If we return to our store analogy. This would be somewhat equivalent to how some grocery stores have two groups of servers: one for shoppers with less than ten items, and one for customers with more items. This allows customers with only a few items to not be blocked by customers who are buying supplies for the whole week. I acknowledge this isn’t a perfect analogy: there is some subtlety missed, but I think it’s helpful nonetheless.

4. Asynchronous Event Retries

The first application that was built to use EJD was our revitalized outbound webhooks integration. Zendesk Support customers can configure and trigger payloads to be sent to a HTTP endpoint based on system events. If interested, you can read more here. From the example above, our users want to receive a HTTP request containing updates to a user object whenever the entity is altered.

The EJD platform isn’t responsible for the last mile of the network requests to our customers. Instead, it defers the construction and dispatching of the network request to a downstream service. Once an event has progressed through our queues, it reaches one of our worker nodes and we dispatch this over gRPC to our consumer service⁵. Our platform is more or less agnostic to the event and its intended purpose. Put simply, it exists as a transport.

Our customers expect that webhooks are always delivered. Therefore, EJD can’t let events be lost, deleted, ignored, or dropped. It is of utmost importance for our webhooks to always be given a chance to succeed. When an event fails, it’s reasonable for the EJD platform to attempt to retry this event. There are a number of causes that could result in a webhook request intermittently failing such as packet loss, or brief outages⁶.

In a synchronous system you can hold on to a request in memory, and retry after some short wait time. However, with our asynchronous system we don’t retry immediately, instead opting to retry after at least a second. Holding a request in memory for this long can come at a cost. For performance and utilisation reasons, it’s important that our service nodes are occupied with the processing of events from the queue, and then delivering them to other systems. It’s expensive to have service nodes waiting a few seconds just for another chance to deliver an event when it could have potentially delivered tens of events in that time period. This can compound quickly. Our solution was to re-enqueue the same payload into our queues with a small delay via Amazon SQS Message Timers. This means that our queues shoulder the work of waiting for another change to retry an event, rather than the server thread itself.

**Records:**
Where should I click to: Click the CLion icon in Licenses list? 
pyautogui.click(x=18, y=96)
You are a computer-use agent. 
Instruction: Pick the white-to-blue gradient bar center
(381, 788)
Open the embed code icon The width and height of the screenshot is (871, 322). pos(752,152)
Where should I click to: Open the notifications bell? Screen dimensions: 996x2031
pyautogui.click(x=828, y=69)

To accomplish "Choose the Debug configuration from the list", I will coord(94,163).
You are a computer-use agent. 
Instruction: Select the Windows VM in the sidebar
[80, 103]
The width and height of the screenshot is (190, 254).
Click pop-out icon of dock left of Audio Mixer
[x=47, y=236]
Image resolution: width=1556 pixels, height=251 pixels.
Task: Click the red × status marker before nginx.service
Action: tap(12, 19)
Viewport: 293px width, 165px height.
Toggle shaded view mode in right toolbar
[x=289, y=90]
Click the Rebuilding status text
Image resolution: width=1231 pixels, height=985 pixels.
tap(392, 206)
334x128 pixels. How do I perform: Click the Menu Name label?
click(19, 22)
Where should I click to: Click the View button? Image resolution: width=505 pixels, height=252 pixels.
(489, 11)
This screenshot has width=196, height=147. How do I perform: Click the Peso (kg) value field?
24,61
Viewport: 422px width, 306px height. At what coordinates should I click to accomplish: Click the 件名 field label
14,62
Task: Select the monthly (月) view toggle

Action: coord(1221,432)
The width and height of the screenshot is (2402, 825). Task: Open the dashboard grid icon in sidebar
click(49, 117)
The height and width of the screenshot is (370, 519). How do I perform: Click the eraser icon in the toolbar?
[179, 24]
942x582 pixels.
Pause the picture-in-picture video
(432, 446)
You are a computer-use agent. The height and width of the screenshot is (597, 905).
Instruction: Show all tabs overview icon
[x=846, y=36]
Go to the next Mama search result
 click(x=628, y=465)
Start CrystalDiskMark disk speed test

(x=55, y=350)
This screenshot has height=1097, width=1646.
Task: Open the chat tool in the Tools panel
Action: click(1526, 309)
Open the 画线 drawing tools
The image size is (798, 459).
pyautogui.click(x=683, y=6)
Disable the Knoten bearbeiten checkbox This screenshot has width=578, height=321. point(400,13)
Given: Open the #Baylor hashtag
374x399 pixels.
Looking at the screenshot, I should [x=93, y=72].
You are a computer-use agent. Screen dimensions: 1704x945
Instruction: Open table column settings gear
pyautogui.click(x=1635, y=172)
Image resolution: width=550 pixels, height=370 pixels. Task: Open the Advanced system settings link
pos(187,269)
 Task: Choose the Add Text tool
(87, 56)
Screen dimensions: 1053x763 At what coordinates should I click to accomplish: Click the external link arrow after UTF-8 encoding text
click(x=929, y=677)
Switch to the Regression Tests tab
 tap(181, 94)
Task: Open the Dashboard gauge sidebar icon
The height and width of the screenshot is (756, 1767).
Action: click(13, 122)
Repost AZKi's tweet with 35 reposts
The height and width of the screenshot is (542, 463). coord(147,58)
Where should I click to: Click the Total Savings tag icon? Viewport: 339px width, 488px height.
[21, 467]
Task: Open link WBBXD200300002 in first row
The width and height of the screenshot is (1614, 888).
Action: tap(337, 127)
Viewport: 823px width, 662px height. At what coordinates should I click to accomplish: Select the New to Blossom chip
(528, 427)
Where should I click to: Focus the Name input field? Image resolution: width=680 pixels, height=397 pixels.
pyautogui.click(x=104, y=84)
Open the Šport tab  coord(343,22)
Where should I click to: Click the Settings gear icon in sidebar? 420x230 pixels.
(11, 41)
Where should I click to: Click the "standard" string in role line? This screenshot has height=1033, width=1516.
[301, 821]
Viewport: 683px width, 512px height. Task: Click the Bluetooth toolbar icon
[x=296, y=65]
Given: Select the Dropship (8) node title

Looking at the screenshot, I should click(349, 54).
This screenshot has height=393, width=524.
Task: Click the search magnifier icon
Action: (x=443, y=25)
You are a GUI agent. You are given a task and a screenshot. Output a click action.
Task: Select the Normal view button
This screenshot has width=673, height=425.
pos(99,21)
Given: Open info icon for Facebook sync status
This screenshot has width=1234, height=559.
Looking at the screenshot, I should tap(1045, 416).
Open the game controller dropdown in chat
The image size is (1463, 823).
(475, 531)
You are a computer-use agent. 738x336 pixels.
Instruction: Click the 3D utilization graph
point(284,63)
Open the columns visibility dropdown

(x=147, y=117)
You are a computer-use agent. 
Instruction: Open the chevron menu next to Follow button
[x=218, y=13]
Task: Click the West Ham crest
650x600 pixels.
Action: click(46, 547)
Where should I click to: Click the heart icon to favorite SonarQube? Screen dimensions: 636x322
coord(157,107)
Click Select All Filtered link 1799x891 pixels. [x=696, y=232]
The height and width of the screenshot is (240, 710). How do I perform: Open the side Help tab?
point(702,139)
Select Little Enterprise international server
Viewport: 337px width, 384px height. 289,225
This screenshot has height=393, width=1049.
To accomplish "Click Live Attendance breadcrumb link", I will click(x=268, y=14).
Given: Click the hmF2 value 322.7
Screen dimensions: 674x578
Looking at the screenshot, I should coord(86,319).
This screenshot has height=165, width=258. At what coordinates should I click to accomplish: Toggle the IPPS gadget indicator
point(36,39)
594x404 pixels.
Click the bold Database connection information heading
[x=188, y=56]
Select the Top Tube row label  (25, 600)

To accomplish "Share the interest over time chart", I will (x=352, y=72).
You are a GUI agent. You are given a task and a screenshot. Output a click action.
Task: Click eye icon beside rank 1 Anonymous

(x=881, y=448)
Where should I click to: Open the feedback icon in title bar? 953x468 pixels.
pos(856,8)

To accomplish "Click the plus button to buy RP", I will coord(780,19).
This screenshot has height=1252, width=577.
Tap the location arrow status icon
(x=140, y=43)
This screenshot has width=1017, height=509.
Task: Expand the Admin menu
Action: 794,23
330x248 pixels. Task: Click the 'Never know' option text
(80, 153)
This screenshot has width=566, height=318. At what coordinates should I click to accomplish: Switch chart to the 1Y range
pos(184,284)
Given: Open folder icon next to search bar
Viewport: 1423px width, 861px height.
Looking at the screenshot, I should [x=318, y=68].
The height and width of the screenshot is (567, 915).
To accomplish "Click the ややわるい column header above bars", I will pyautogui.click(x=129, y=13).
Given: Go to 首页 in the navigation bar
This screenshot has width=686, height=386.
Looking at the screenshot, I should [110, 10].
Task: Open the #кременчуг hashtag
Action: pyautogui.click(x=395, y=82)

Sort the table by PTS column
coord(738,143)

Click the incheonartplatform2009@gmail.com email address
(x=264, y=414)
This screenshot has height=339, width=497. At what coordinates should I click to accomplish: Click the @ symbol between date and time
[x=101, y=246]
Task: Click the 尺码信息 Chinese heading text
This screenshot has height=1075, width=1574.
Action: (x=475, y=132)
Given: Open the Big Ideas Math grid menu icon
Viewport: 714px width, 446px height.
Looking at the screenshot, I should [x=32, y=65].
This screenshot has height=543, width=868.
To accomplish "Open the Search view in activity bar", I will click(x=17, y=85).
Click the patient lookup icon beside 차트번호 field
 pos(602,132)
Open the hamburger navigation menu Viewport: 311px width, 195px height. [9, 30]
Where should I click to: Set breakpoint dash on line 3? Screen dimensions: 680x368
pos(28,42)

**What you are asked to do:** Please answer from the excerpt on asynchronous event retries: what does EJD do with a failed event's payload, rather than holding the request in memory until the retry?

**Solution below:** It re-enqueues the same payload into its queues with a small delay via Amazon SQS Message Timers.